How to complete this task: A word-for-word restatement of the data is what is needed.

Study material:
=== Begin Enclosure ===

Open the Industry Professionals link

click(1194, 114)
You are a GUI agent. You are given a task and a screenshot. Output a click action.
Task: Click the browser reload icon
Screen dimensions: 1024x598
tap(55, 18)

=== End Enclosure ===

Result of the exercise:
Open the Industry Professionals link

click(1194, 114)
You are a GUI agent. You are given a task and a screenshot. Output a click action.
Task: Click the browser reload icon
Screen dimensions: 1024x598
tap(55, 18)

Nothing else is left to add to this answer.